Exercise goal: Transcribe verbatim the part of the rows below that opens with the line containing "You are a GUI" and runs through the end of the rows, both ends included. Omit the pictures from your answer.

•••••

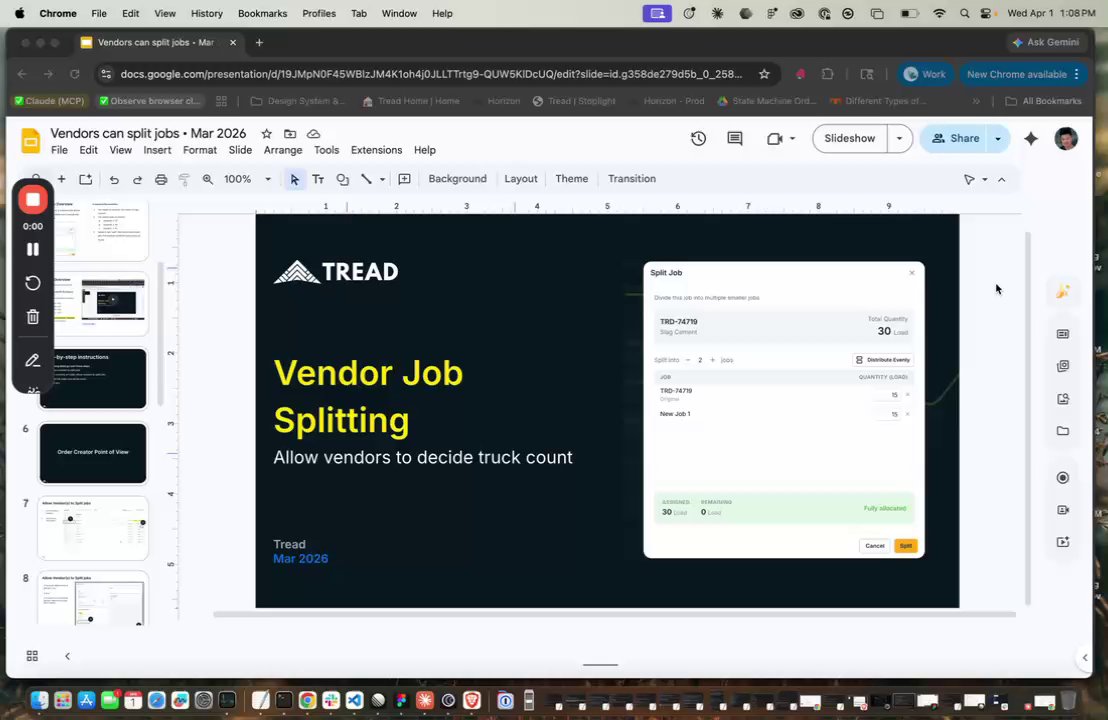Star this presentation
Image resolution: width=1108 pixels, height=720 pixels.
point(266,134)
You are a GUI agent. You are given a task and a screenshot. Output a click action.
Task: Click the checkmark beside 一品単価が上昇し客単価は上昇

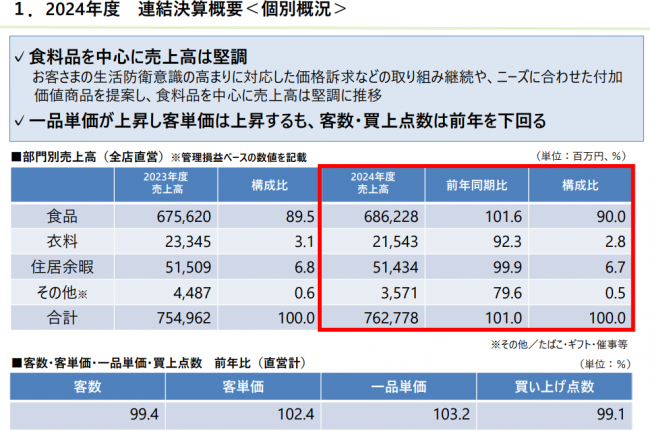19,122
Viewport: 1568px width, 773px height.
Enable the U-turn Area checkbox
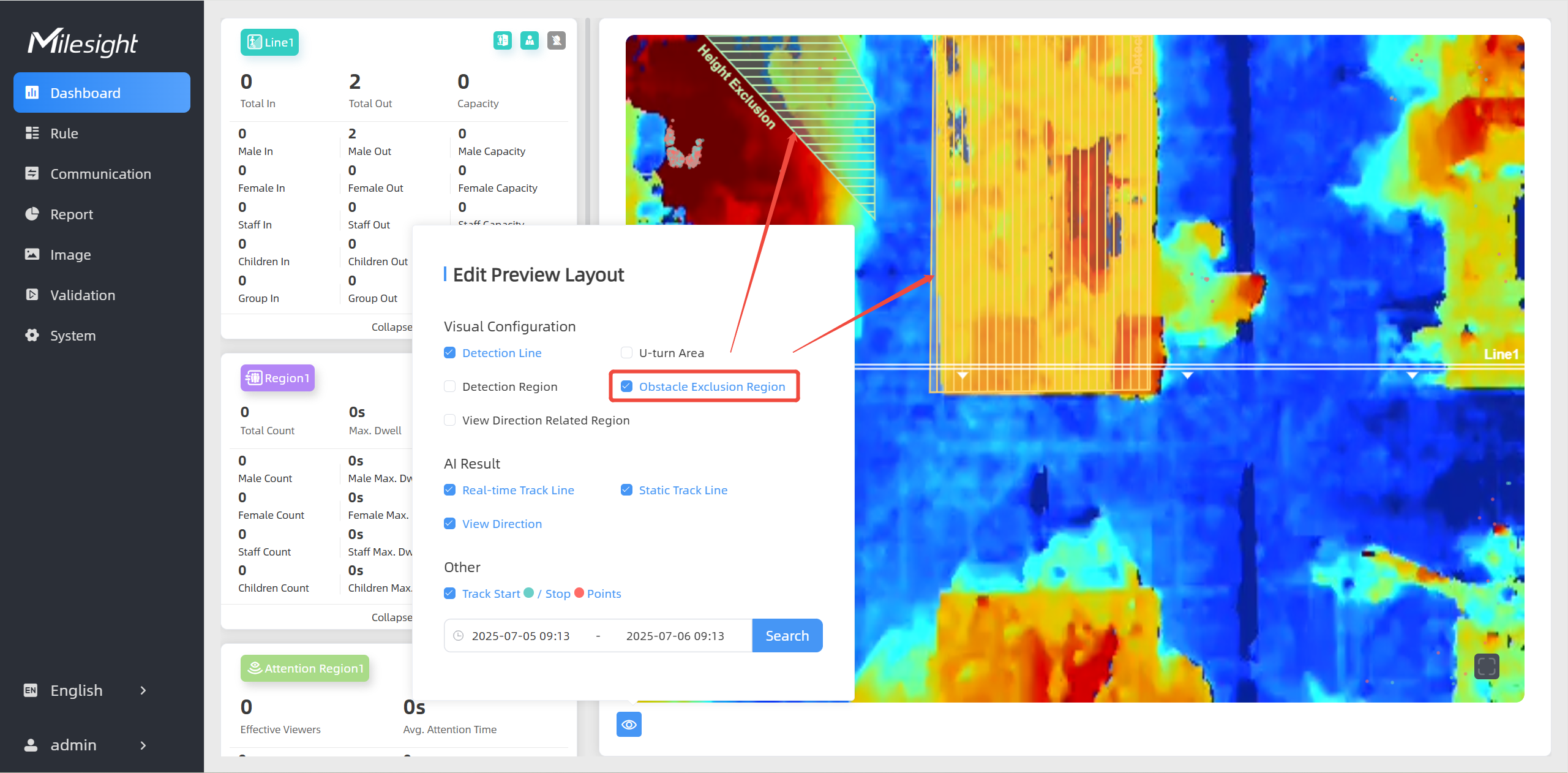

•••••

Answer for the task:
You are a GUI agent. You are given a task and a screenshot. Output a click action.
Task: Click the checkmark beside 一品単価が上昇し客単価は上昇

19,122
Viewport: 1568px width, 773px height.
Enable the U-turn Area checkbox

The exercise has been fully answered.